In vivo imaging of intact brains produced noisy, low-resolution images in which individual receptor clusters were hard to distinguish. To overcome this, the team collected paired datasets: high-resolution images of brain slices (ex vivo) captured with super-resolution microscopy, and corresponding low-resolution images resembling those obtained in live animals.

Using these paired images, they trained a deep-learning image-restoration algorithm to translate low-quality in vivo images into enhanced, super-resolved reconstructions. This cross-modality supervised approach leverages the strengths of ex vivo super-resolution while preserving the dynamics captured in in vivo experiments.

With the trained model, the researchers substantially improved in vivo image quality and were able to detect and track thousands of individual synapses across multiday time courses.

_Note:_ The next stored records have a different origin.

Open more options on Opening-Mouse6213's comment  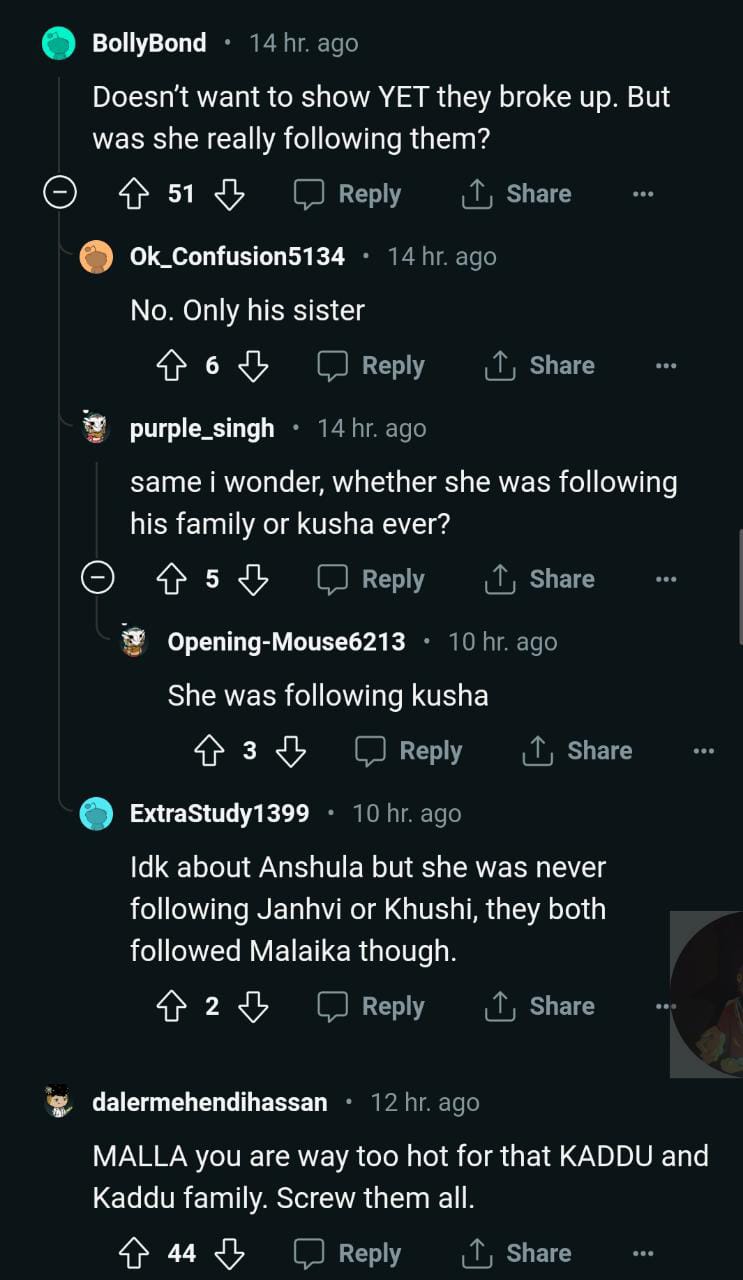point(704,751)
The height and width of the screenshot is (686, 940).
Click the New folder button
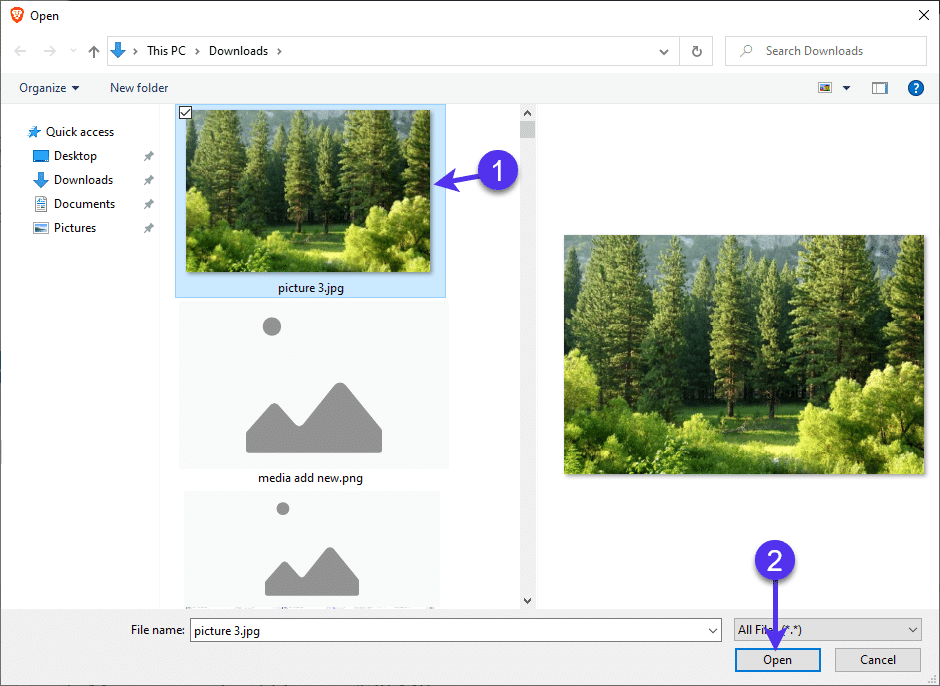[139, 88]
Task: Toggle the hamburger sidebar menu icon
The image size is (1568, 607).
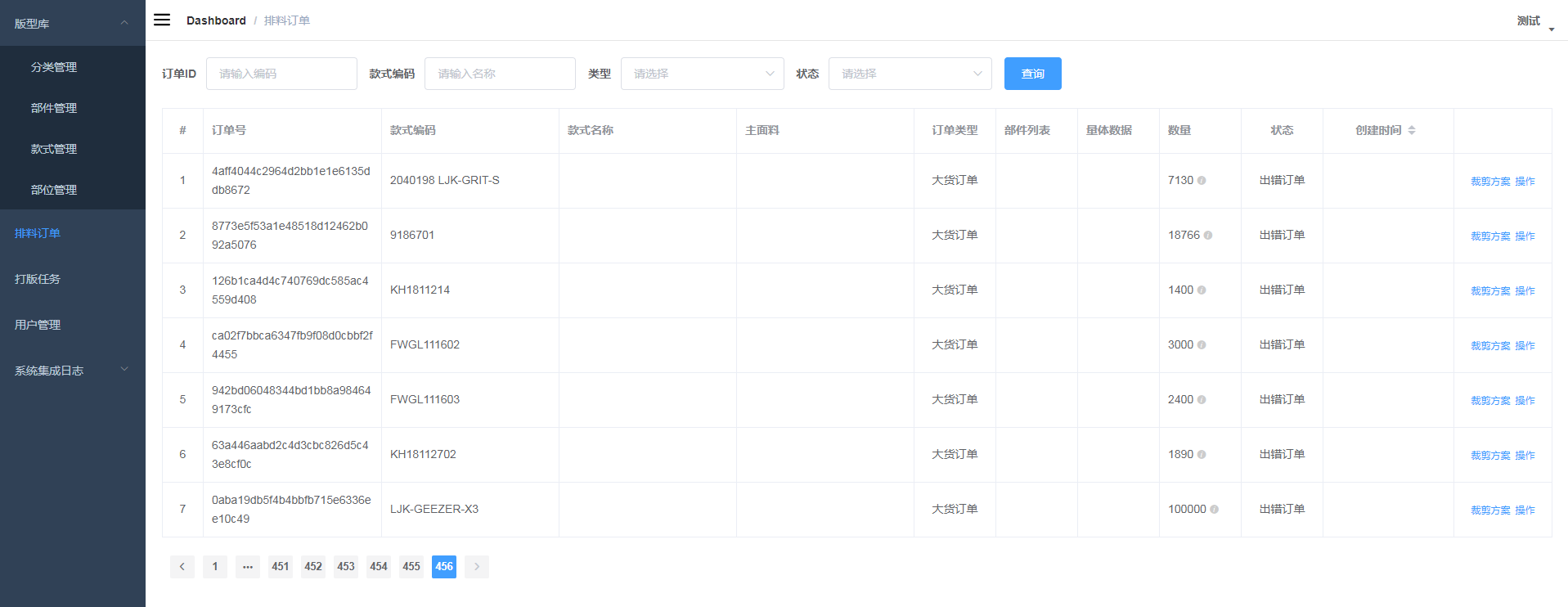Action: pos(162,20)
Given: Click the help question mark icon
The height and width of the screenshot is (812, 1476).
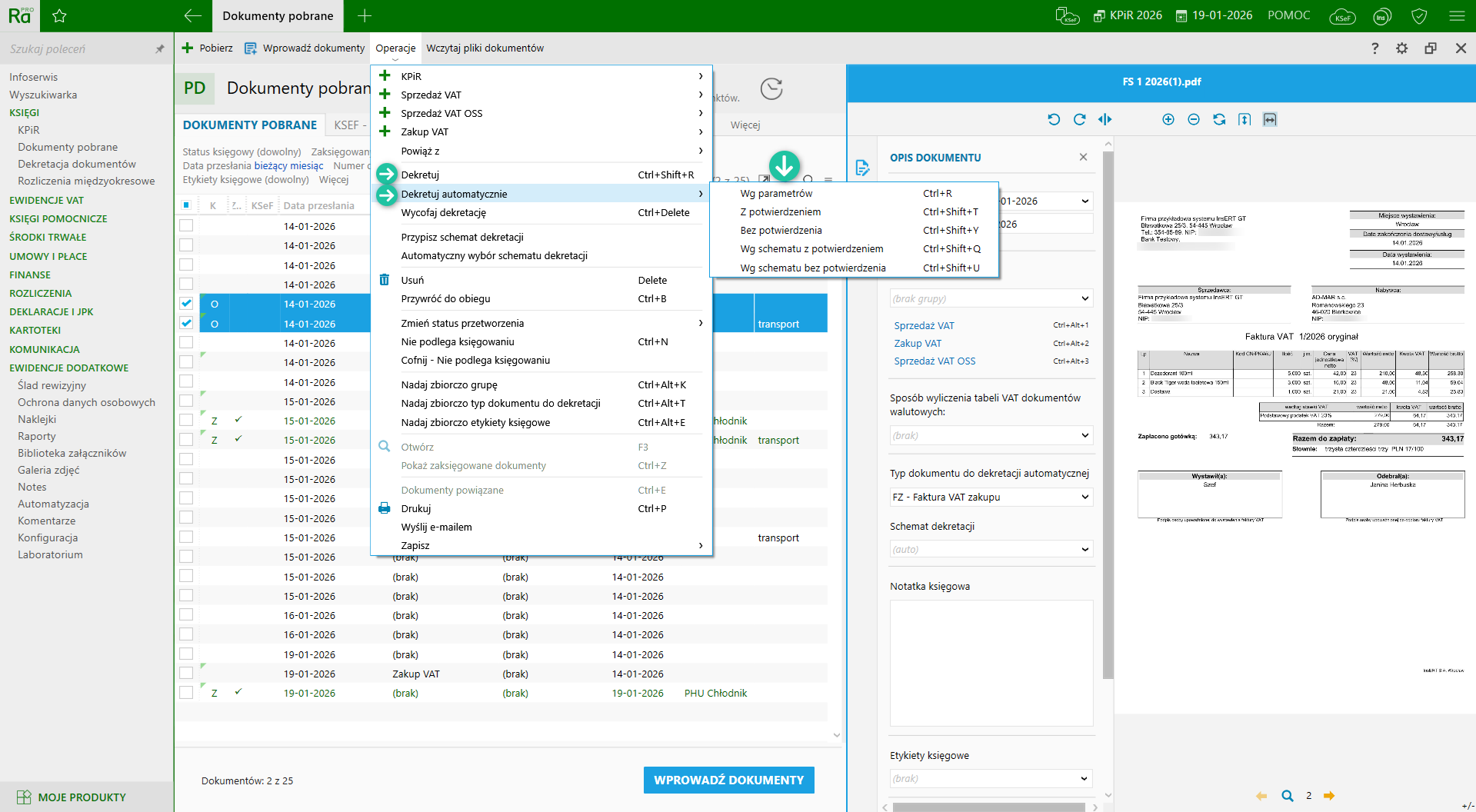Looking at the screenshot, I should tap(1374, 48).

To test the system, they repeatedly imaged the same cortical region in mice over several weeks and introduced a brief, novel sensory experience—five minutes in an unfamiliar chamber with new sights, smells and textures.

After the experience, follow-up imaging every other day revealed a mix of increases and decreases in glutamate receptor fluorescence across synapses, indicating that some connections strengthened while others weakened. Overall, exposure to the novel environment produced a bias toward strengthening in many synapses, demonstrating the method’s ability to link behavior to nanoscale synaptic changes.

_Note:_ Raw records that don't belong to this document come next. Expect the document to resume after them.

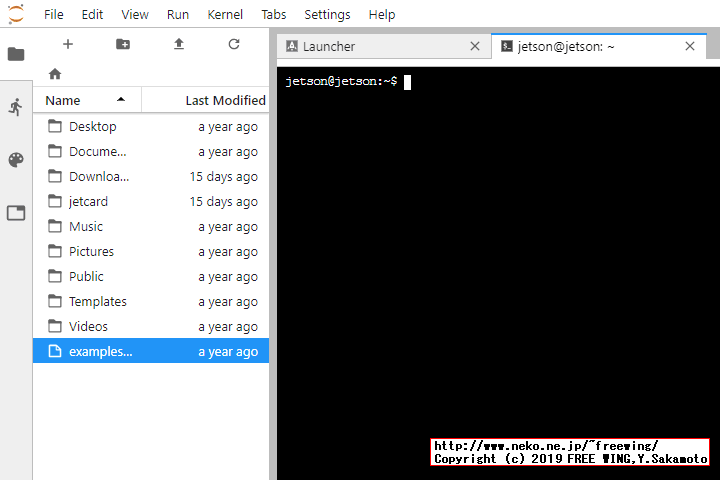Select the Desktop folder
The image size is (720, 480).
(x=92, y=126)
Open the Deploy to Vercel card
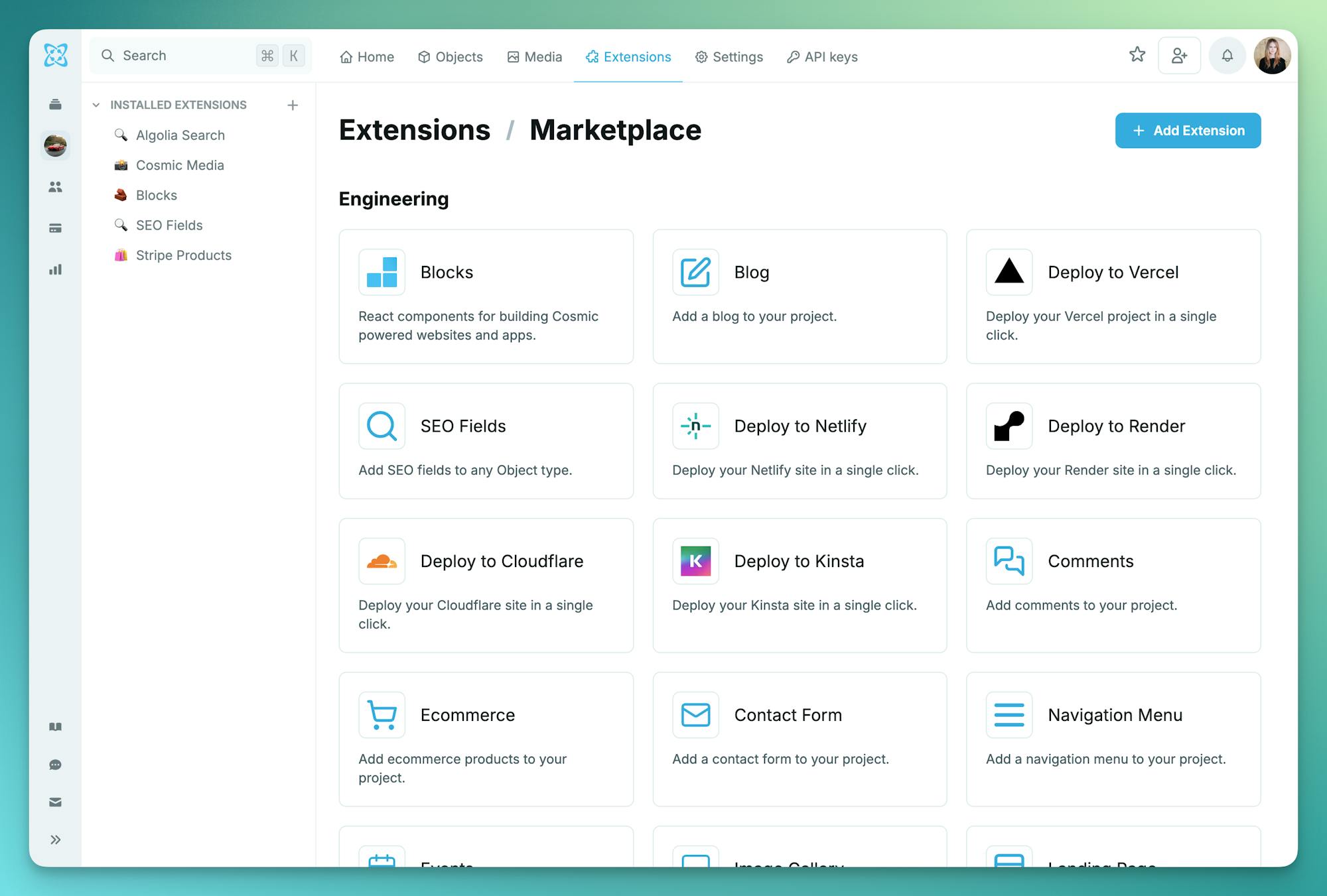Image resolution: width=1327 pixels, height=896 pixels. [x=1113, y=296]
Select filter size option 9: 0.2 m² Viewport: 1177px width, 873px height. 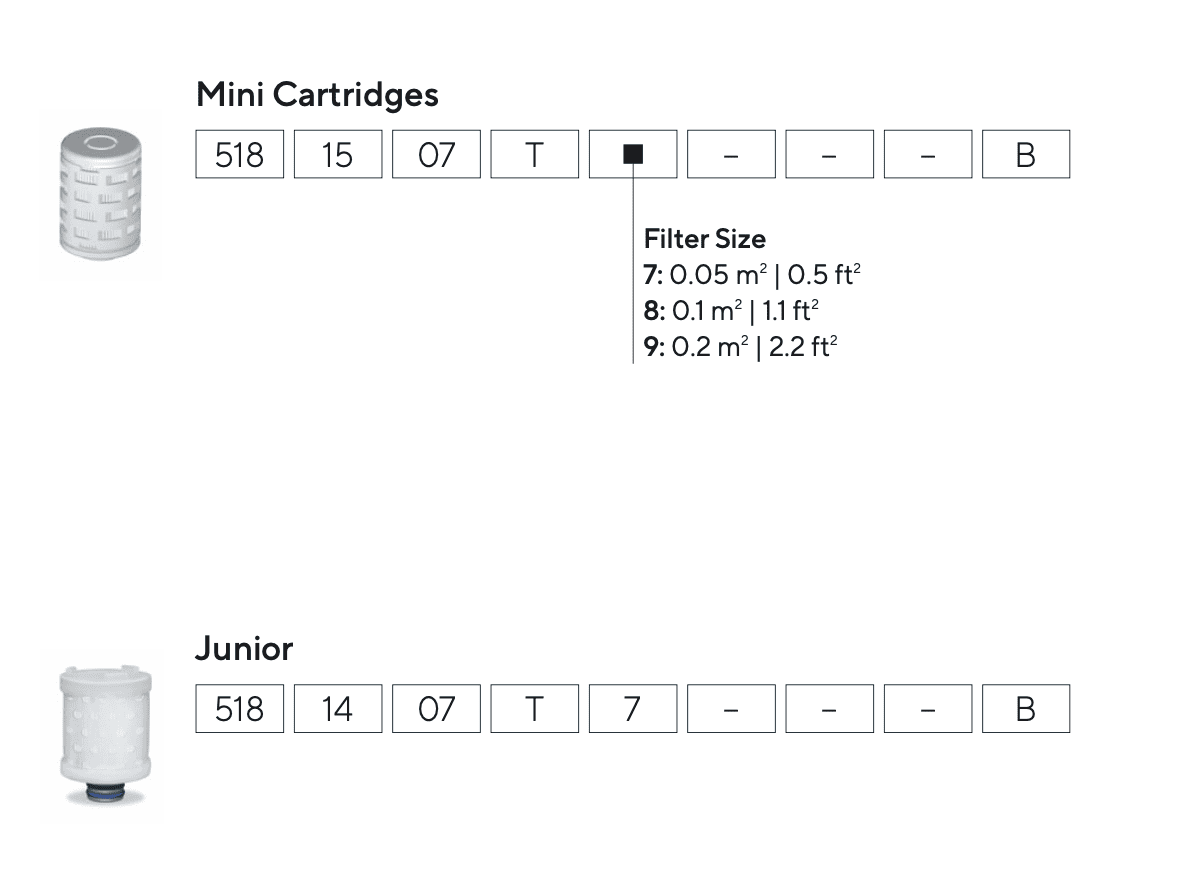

The work depended on collaboration among experts in molecular neuroscience, microscopy and machine learning—teams that do not always work closely together but are encouraged to collaborate at the Kavli Neuroscience Discovery Institute.

The researchers are extending this approach to study synaptic changes in animal models of Alzheimer’s disease and other conditions. They anticipate the technique will provide new insights into synaptic dysfunction in disease, injury and aging.

“We are excited to see how other groups will adapt and apply these tools,” says Jeremias Sulam, Ph.D.

Funding: Experiments were conducted by Yu Kang Xu (Ph.D. student and Kavli fellow), Austin Graves, Ph.D. (assistant research professor), and Gabrielle Coste (neuroscience Ph.D. student). Funding was provided by the National Institutes of Health (RO1 RF1MH121539).

About this AI and neuroscience research news

Author: Vanessa Wasta
Source: Johns Hopkins Medicine
Contact: Vanessa Wasta – Johns Hopkins Medicine
Image credit: Neuroscience News

Original Research (open access): “Cross-modality supervised image restoration enables nanoscale tracking of synaptic plasticity in living mice” by Dwight Bergles et al., Nature Methods.


Abstract

Cross-modality supervised image restoration enables nanoscale tracking of synaptic plasticity in living mice

Learning is thought to involve changes in glutamate receptors at synapses, submicron structures that mediate communication between neurons. Because synapses are small and densely packed, resolving receptor dynamics in vivo is challenging, limiting direct links between receptor changes and behavior.

The authors developed a combined computational and biological pipeline that uses paired ex vivo super-resolution and in vivo imaging data to train a deep-learning image-restoration algorithm. Applied to fluorescently labeled glutamate receptors in transgenic mice, this algorithm super-resolves in vivo images and enables nanoscale tracking of behavior-associated synaptic plasticity.

This method demonstrates how image enhancement trained on ex vivo data can improve the spatial resolution of in vivo imaging and permit large-scale tracking of synaptic changes over time.